NeuroMetrix, Inc. Reports Total Revenues of $11.3 Million for the Third Quarter of 2007, a Decrease of 26% from the Third Quarter of 2006; Net Loss of $3.6 Million Incurred in the Third Quarter of 2007

WALTHAM, Mass.—(BUSINESS WIRE)—October 30, 2007—NeuroMetrix, Inc. (Nasdaq: NURO), a medical device company focused on the design, development and sale of proprietary products used to help physicians diagnose neuropathies and neurovascular diseases, announced today the financial results for the three month and nine month periods ended September 30, 2007.

Total revenues for the three months ended September 30, 2007, the Company’s third quarter, were $11.3 million, compared with $15.3 million for the third quarter of 2006, representing a decline of 26%. During the three month periods ended September 30, 2007 and September 30, 2006, 89% and 86% of revenues, respectively, were derived from biosensor sales, 8% and 14% of revenues, respectively, were derived from diagnostic device sales and 3% and 0% of revenues, respectively, were derived from DigiScope sales. The DigiScope, a product for the detection of diabetic retinopathy licensed from EyeTel Imaging, Inc., was launched in early 2007.

Total revenues for the nine months ended September 30, 2007 were $34.5 million, compared with $41.1 million for the nine months ended September 30, 2006, representing a decline of 16%. During the nine months ended September 30, 2007 and September 30, 2006, 88% and 86% of revenues, respectively, were derived from biosensor sales, 10% and 14% of revenues, respectively, were derived from diagnostic device sales and 2% and 0% of revenues, respectively, were derived from DigiScope sales.

The gross margin percentage for the third quarter of 2007 was 73.0% of revenues, compared with 75.5% of revenues for the third quarter of 2006. In the third quarter of 2007, the gross margin percentage for biosensors was 73.9% of revenues, compared with 74.0% of revenues in the third quarter of 2006, due to a change in the mix of biosensors sold. The gross margin percentage for diagnostic devices was 77.6% of revenues for the third quarter of 2007, compared with 84.6% of revenues for the third quarter of 2006 due to lower average selling prices and lower volumes. Overall gross margins in the third quarter of 2007 were impacted by the gross margins on the DigiScope, which were 25.0%. DigiScope revenues during the third quarter of 2007 were derived from a mix of existing customer accounts we acquired from EyeTel in connection with our licensing agreement and new customers. Under the terms of our agreement with EyeTel, we remit a portion of DigiScope revenues to EyeTel and the agreed upon split of revenues from existing customer accounts is less favorable to the Company than the revenue split for new customer accounts. Effective October 1, 2007, and consistent with the terms of our original agreement with EyeTel, the split of revenues from existing customer accounts converted to the same revenue split as that used for new customer accounts. We expect that the gross margin on DigiScope revenues will continue to increase in future quarters.

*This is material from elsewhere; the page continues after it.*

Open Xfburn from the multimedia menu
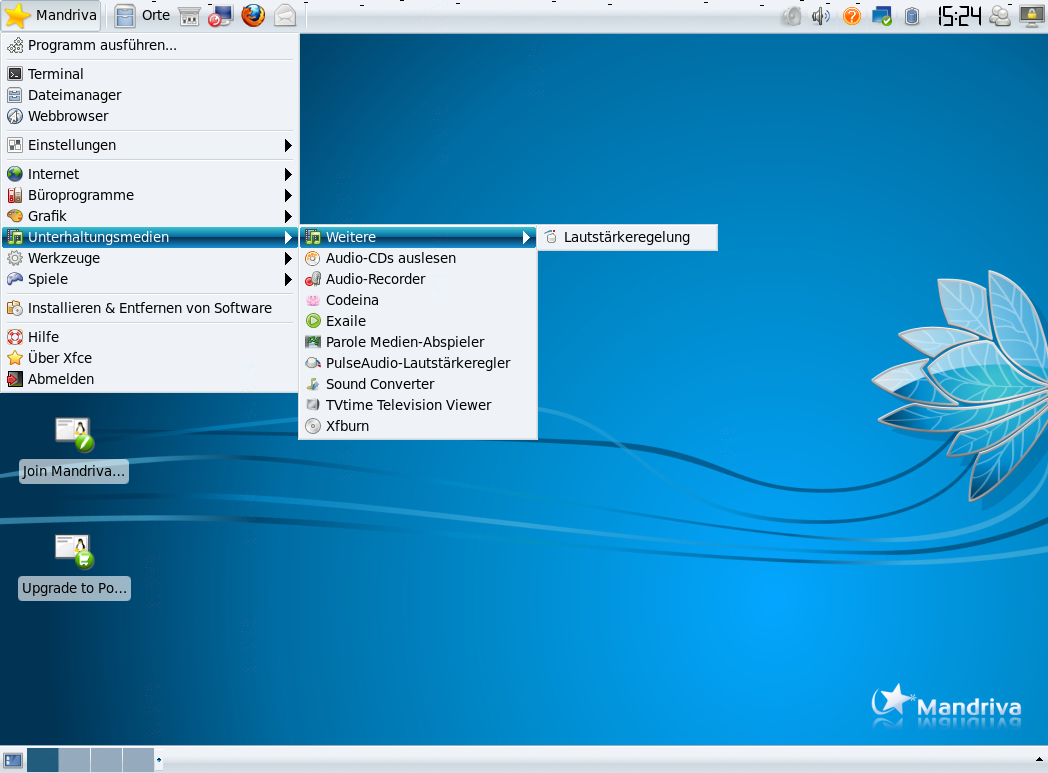 [x=347, y=426]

The gross margin percentage for the nine months ended September 30, 2007 was 73.3% of revenues, compared with 75.7% of revenues for the nine months ended September 30, 2006. For the nine months ended September 30, 2007, the gross margin percentage for biosensors was 73.7% of revenues, compared with 74.6% of revenues for the nine months ended September 30, 2006, due to a change in the mix of biosensors sold. The gross margin percentage for diagnostic devices was 80.4% of revenues for the nine months ended September 30, 2007, compared with 82.4% of revenues for the nine months ended September 30, 2006 due to lower average selling prices and lower volumes. Overall gross margins for the nine months ended September 30, 2007 were impacted by the gross margins on the DigiScope, which were 21.5%.

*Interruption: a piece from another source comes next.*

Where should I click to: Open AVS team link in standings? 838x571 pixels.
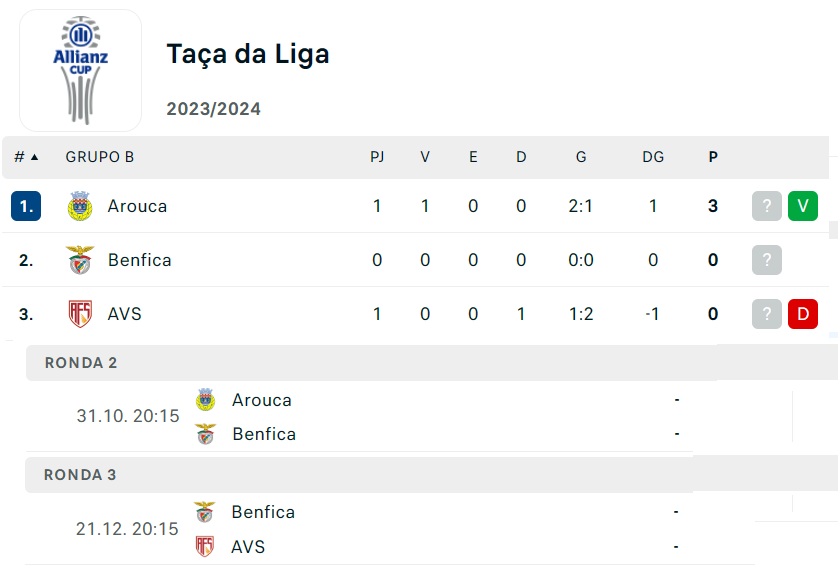pos(125,314)
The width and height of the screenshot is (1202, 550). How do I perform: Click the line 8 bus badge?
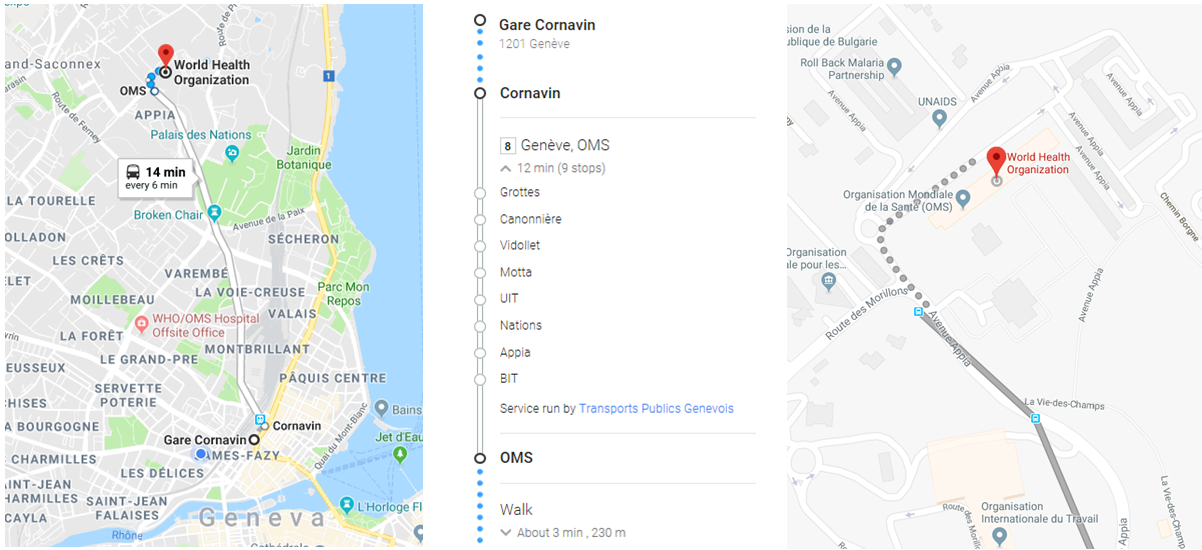(x=507, y=145)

The net loss for the third quarter of 2007 was $3.6 million, compared with net income of $2.1 million for the third quarter of 2006, including stock-based compensation expense of $878,000

and $635,000 for the third quarter of 2007 and 2006, respectively.

During the third quarter of 2007, we continued to experience a significant increase in professional fees relating to the government investigations previously disclosed by the Company and also relating to reimbursement matters. These expenses were recorded as general and administrative expenses. General and administrative expenses for the nine months ended September 30, 2007 increased significantly compared with the same period in 2006 as a result of an increase in professional fees relating to the government investigations, partially offset by the reversal of approximately $1.7 million in sales tax liability in the second quarter of 2007.

The net loss for the nine month period ended September 30, 2007 was $6.2 million, compared with net income of $3.2 million for the nine months ended September 30, 2006, including stock-based compensation expense of $2.3 million and $2.0 million for the nine months ended September 30, 2007 and 2006, respectively.

Basic and diluted net loss per share was $(0.28) for the three months ended September 30, 2007, compared with basic and diluted net income per share of $0.17 and $0.16, respectively, for the three months ended September 30, 2006.

Basic and diluted net loss per share was $(0.49) for the nine months ended September 30, 2007, compared with basic and diluted net income per share of $0.26 and $0.25, respectively, for the nine months ended September 30, 2006.

Cash and cash equivalents and short-term investments totaled $35.5 million as of September 30, 2007, compared with $37.1 million as of June 30, 2007 and compared with $40.3 million as of December 31, 2006.

Shai N. Gozani, M.D., Ph.D., NeuroMetrix’s President & CEO commented, “Our revenues in the third quarter of 2007 were down from the same period in 2006 and were down sequentially from the second quarter of 2007 due in large part to reimbursement issues. Our business continues to be adversely impacted by policies being implemented by both Medicare and commercial insurance carriers. We believe that decisions by certain Medicare carriers to place the NC-stat in a miscellaneous CPT code (95999) and decisions by certain commercial payers to label the NC-stat as experimental and investigational, have caused our revenues to decline as customers experience higher levels of claims denials, longer periods of time to receive reimbursement and an overall environment of uncertainty.”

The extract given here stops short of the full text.